**Problem to solve**
In the material below, find each line with the word "Task" and copy it.

*** Opening of Data for processing ***

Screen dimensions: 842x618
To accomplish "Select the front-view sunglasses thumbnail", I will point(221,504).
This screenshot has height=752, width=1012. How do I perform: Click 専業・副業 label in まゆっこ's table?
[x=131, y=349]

*** Close of Data for processing ***
*** Opening of Data for processing ***

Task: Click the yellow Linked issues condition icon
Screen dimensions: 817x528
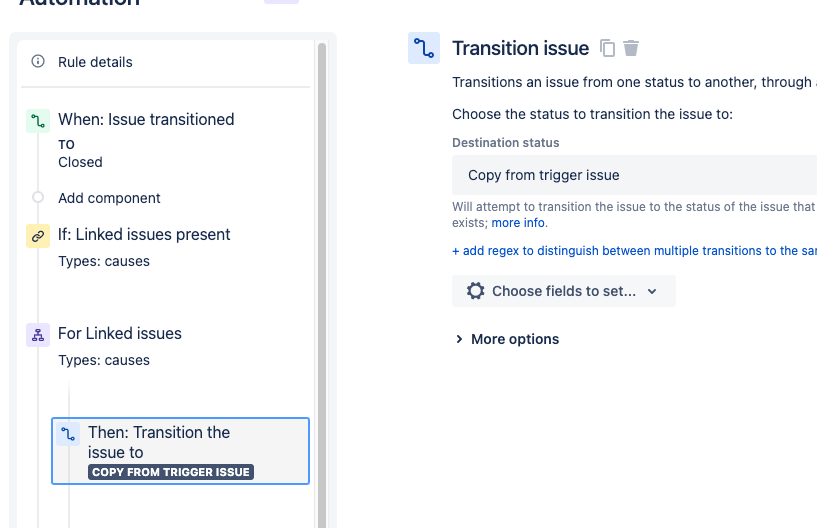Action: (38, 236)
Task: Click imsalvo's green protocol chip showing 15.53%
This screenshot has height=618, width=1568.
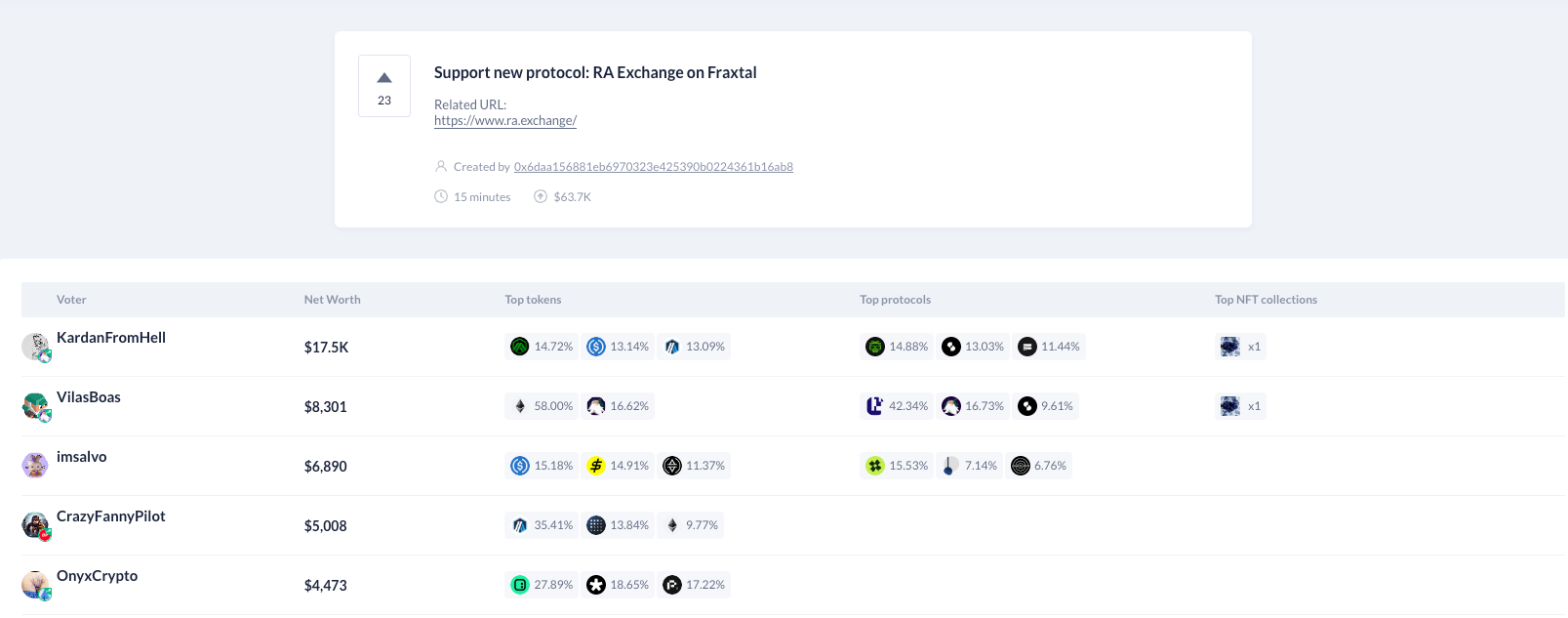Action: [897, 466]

*** Close of Data for processing ***

**Answer section**
Task: Click the yellow Linked issues condition icon
Task: Click imsalvo's green protocol chip showing 15.53%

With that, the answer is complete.